SOURCE TEXT:

— START —

So, yeah, if given the chance to go back to an earlier point in my life, it wouldn't be adolescence. No, I'd jump much earlier to the magic, awe, and wonder of early childhood, a time when everything was interesting and entertaining. See? Apparently I even found snack foods utterly captivating.
I often think about this around the holidays. As an adult, the holidays have become about dividing time equally with our different families, "saving" money by buying gifts that are usually gathering dust by February, and constantly checking the road and weather conditions while contemplating what time is too early to break into the (heavily...seasoned) eggnog. Having a child has brought, yes, an extra level of anxiety to the planning...but it's brought an even greater, and much-needed, layer of that long-lost sense of magic, awe, and wonder.
This is the first year that Grace really grasps some of the ideas behind Christmas, and I'm rediscovering the joy myself. Take trimming the tree: the tree is her favorite tradition so far. She's taken it upon herself to turn on the twinkling lights each evening and rearrange the ornaments so they "look better." Ornaments move and break, needles fall on the floor...and it's okay.
She doesn't just love looking at the tree; rather, she revels in being near it. If her stuffed friends can join her, all the better!
It's not all about lights or presents, either. She's excited about celebrating Jesus's birthday, so she's practicing: she loves saying her prayers, methodically holding hands, saying "Dear God," and kissing Jesus after "Amen."
The draining stress that accompanies the holidays? Still there. The desire to never relive my high school years? Really, really still there.
But the other thing that's still there is the innocent wonder about a season dedicated to family, faith, and reflection. I may have lost the magic for a time, but Grace came along at just the right time to remind me: it's always been there, and it always will be.

— END —

DATASET ENTRIES:
— START —

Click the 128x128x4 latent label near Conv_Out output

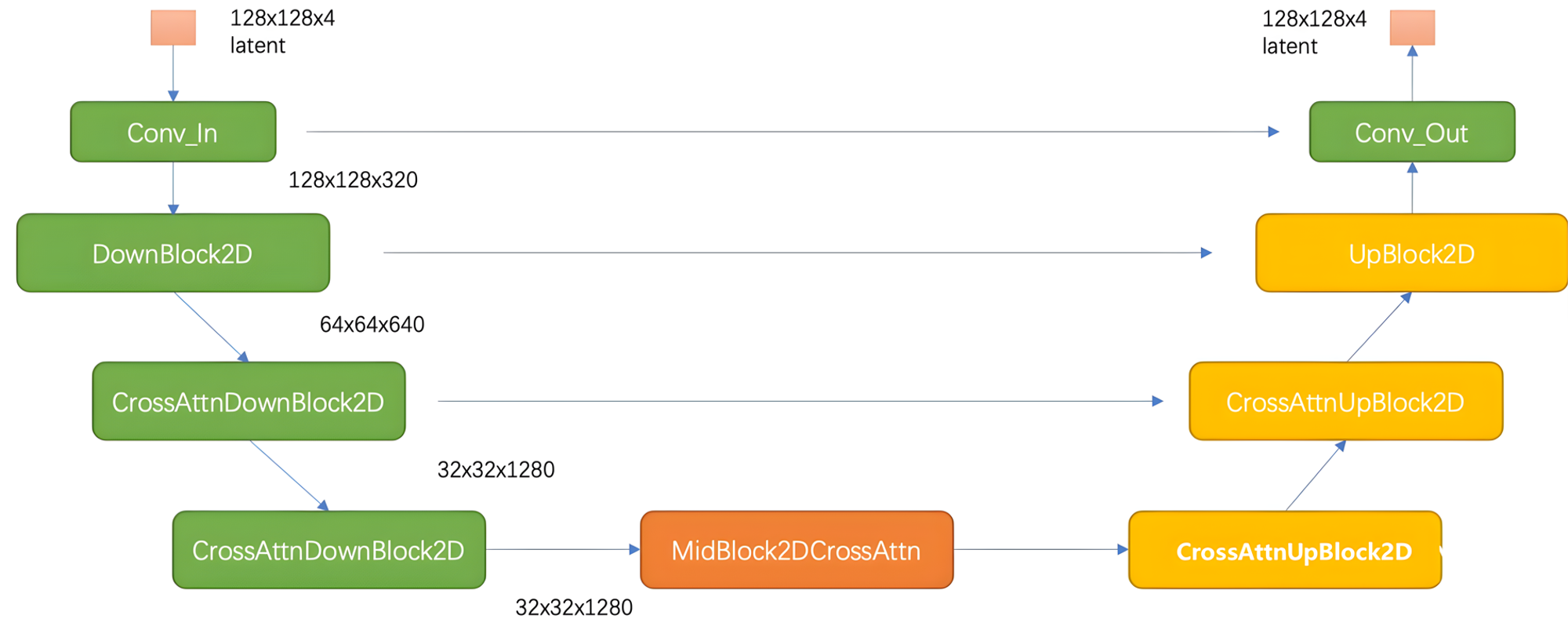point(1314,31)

— END —
— START —

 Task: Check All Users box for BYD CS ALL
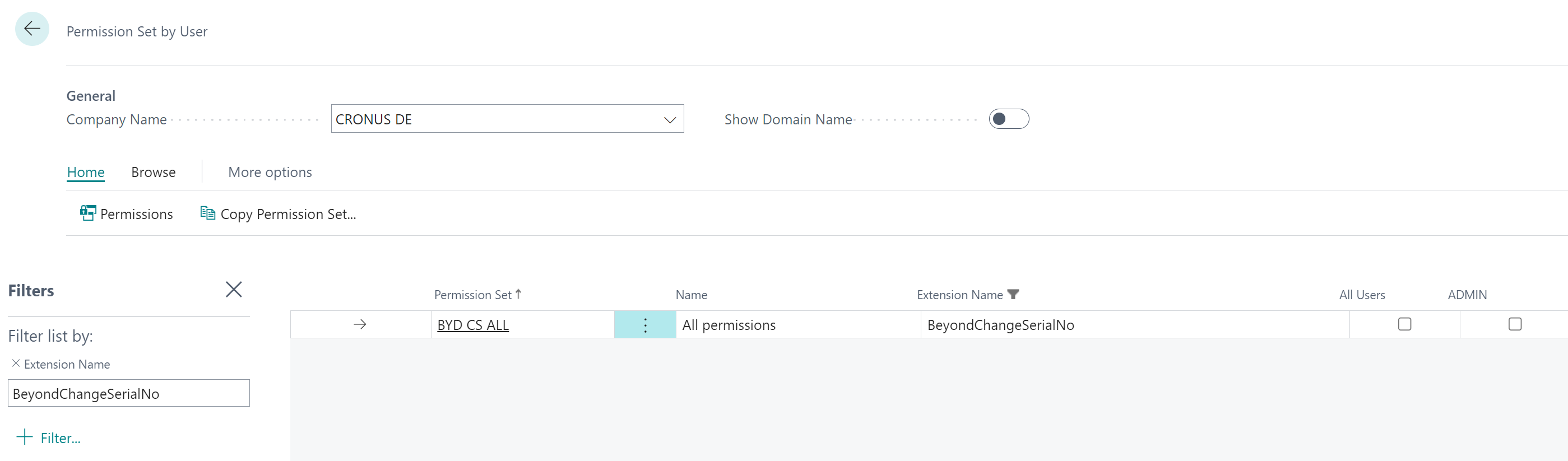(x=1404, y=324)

— END —

WRITTEN PROBLEM: Repeat the holiday essay word for word, from "She doesn't just" to "always will be.".

COMPLETE RESPONSE:
She doesn't just love looking at the tree; rather, she revels in being near it. If her stuffed friends can join her, all the better!
It's not all about lights or presents, either. She's excited about celebrating Jesus's birthday, so she's practicing: she loves saying her prayers, methodically holding hands, saying "Dear God," and kissing Jesus after "Amen."
The draining stress that accompanies the holidays? Still there. The desire to never relive my high school years? Really, really still there.
But the other thing that's still there is the innocent wonder about a season dedicated to family, faith, and reflection. I may have lost the magic for a time, but Grace came along at just the right time to remind me: it's always been there, and it always will be.